Reed-Solomon Erasure Code engine in pure Go.
More info in my blogs (in Chinese)
It's not the fastest version here, if you want to get the fastest one, please send me email:
more than 5GB/s per physics core
- Coding over in GF(2^8).
- Primitive Polynomial: x^8 + x^4 + x^3 + x^2 + 1 (0x1d)
It released by Klauspost ReedSolomon, with some optimizations/changes:
- Use Cauchy matrix as generator matrix. Vandermonde matrix need more operations for preserving the property that any square subset of rows is invertible
- There are a math tool(mathtools/gentables.go) for generator Primitive Polynomial and it's log table, exp table, multiply table, inverse table etc. We can get more info about how galois field work
- Use a single core to encode
- New Go version have added some new instruction, and some are what we need here. The byte sequence in asm files are changed to instructions now (unfortunately, I added some new bytes codes)
- Delete inverse matrix cache part, it’s a statistical fact that only 2-3% shards need to be repaired. And calculating invert matrix is very fast, so I don't think it will improve performance very much
- Instead of copying data, I use maps to save position of data. Reconstruction is as fast as encoding now
- AVX intrinsic instructions are not mixed with any of SSE instructions, so we don't need "VZEROUPPER" to avoid AVX-SSE Transition Penalties, it seems improve performance.
- Some of Golang's asm OP codes make me uncomfortable, especially the "MOVQ", so I use byte codes to operate the register lower part sometimes. (Thanks to asm2plan9s)
- I drop the "TEST in_data is empty or not" part in asm file
- No R8-R15 register in asm codes, because it need one more byte
- Only import Golang standard library
- ...
To get the package use the standard:
go get github.com/templexxx/reedsolomon
This section assumes you know the basics of Reed-Solomon encoding. A good start is this Backblaze blog post.

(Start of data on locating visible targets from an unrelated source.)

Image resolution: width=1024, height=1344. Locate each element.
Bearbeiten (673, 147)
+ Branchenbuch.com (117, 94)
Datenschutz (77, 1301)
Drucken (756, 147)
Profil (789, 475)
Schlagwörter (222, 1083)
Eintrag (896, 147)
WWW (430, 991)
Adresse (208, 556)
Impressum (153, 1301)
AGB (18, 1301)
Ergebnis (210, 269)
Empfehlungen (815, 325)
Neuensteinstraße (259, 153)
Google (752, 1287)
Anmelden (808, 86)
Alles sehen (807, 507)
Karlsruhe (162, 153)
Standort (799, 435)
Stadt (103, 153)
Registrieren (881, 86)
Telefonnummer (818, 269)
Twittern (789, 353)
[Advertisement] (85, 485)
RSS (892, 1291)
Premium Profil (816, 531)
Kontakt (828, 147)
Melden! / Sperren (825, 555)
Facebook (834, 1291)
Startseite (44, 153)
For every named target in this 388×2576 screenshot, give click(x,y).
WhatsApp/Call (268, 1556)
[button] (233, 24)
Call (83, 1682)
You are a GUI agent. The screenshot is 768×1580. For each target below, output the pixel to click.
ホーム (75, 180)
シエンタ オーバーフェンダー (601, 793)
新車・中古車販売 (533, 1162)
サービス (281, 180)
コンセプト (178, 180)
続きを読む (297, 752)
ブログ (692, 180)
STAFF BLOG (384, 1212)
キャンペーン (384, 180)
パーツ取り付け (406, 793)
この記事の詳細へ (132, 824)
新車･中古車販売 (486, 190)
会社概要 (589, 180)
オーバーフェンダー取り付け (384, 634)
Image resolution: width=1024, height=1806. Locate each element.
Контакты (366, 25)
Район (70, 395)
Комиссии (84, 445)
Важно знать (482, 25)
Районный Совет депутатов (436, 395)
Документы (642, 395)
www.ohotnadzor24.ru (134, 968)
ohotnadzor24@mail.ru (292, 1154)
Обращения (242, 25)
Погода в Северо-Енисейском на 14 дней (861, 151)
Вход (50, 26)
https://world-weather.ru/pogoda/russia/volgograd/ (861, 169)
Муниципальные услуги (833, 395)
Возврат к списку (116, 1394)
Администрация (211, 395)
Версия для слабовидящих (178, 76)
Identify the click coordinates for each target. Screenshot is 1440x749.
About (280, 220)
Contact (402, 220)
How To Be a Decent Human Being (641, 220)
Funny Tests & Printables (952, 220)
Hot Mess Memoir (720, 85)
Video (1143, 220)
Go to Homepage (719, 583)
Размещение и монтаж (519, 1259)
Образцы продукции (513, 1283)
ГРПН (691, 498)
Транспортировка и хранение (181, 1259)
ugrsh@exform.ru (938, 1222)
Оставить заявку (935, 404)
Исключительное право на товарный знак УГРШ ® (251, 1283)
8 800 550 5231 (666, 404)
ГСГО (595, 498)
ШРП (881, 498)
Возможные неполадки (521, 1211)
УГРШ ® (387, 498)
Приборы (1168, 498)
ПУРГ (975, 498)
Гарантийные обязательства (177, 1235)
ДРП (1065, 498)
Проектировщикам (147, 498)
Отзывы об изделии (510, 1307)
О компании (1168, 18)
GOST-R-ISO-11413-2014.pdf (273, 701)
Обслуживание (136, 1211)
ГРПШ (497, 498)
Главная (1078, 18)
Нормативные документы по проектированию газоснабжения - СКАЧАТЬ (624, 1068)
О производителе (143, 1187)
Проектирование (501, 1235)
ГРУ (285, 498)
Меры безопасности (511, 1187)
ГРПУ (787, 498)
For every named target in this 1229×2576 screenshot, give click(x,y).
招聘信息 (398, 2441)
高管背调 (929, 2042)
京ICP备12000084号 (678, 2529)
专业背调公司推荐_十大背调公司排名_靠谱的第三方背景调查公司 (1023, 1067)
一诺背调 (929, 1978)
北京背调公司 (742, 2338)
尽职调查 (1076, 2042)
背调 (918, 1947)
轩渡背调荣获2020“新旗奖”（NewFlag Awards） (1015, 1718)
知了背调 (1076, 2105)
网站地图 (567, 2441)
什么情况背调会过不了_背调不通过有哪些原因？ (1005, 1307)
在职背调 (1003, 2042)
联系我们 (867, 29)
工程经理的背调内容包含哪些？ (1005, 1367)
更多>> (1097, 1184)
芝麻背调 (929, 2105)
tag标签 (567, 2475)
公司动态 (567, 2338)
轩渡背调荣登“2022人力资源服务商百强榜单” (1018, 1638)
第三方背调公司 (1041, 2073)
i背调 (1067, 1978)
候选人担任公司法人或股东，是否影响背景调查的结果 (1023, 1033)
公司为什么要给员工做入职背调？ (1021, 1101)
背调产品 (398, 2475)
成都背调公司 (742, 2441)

There are only two public function in the package: Encode, Reconst and NewMatrix
NewMatrix: return a [][]byte for encode and reconst
Encode : calculate parity of data shards;
Reconst: calculate data or parity from present shards;
Performance depends mainly on:
- number of parity shards
- number of cores of CPU (if you want to use parallel version)
- CPU instruction extension(AVX2 or SSSE3)
- unit size of calculation
- size of shards
- speed of memory(waste so much time on read/write mem, :D )
Example of performance on my MacBook 2014-mid(i5-4278U 2.6GHz 2 physical cores). The 128KB per shards. Single core work here(fast version):
Encode/Reconst | data+parity/data+parity(lost_data) | Speed (MB/S) |
---|---|---|
E | 10+4 | 5558.60 |
R | 10+4(1) | 19050.82 |
R | 10+4(2) | 9725.64 |
R | 10+4(3) | 6974.09 |
R | 10+4(4) | 5528.68 |